Note: The functions that were analyzed are not found in Windows XP or lower.
This post will show my analysis of some undocumented APIs in the Windows kernel. The functions that were found relate to Locale IDs.
LCIDs are identifiers used to specify localizable information. They are also known as culture identifiers in the Microsoft® .NET Framework environment.
The name of a culture consists of its [ISO-639] language code, its [ISO-3166] country/region code, and an optional [ISO-15924] script tag for the written language. For example, the name of the culture in which the language is Bosnian (as written in Latin script and used in the Bosnia and Herzegovina region) is bs-Latn-BA.

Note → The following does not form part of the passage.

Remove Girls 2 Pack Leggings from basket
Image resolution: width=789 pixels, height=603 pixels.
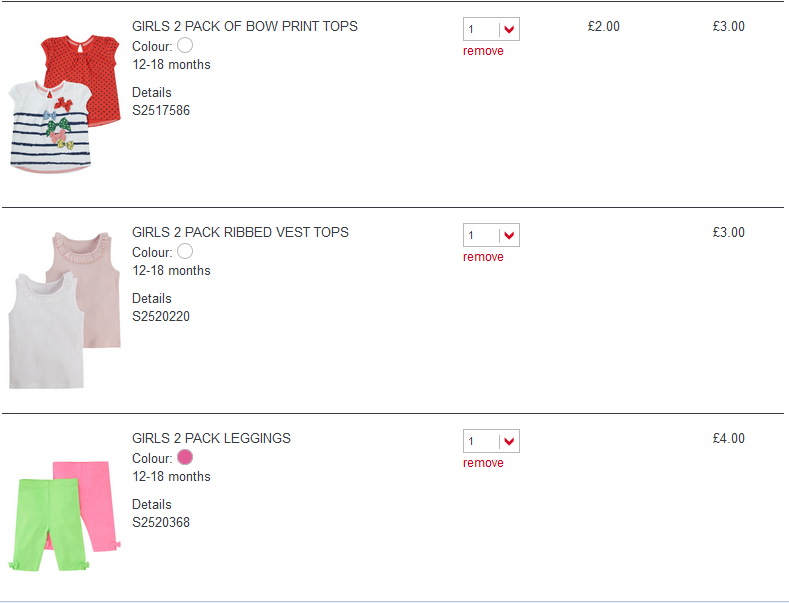pos(483,463)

More info: [MS-LCID] (PDF warning)
The functions that I will be analyzing are RtlLCIDToCultureName, RtlLcidToLocaleName, RtlCultureNameToLCID, RtlLocaleNameToLcid, and RtlConvertLCIDToString. The names alone give away a hint of what they probably do. The first two will be analyzed in depth and then sample code utilizing all five will be provided. There are a few additional functions with Rtlp* pertaining to LCIDs, but the generally Rtlp* functions are private functions and are meant only to be used within the native API, not to be exported and used by external programs.
RtlLCIDToCultureName (disassembly reproduced below)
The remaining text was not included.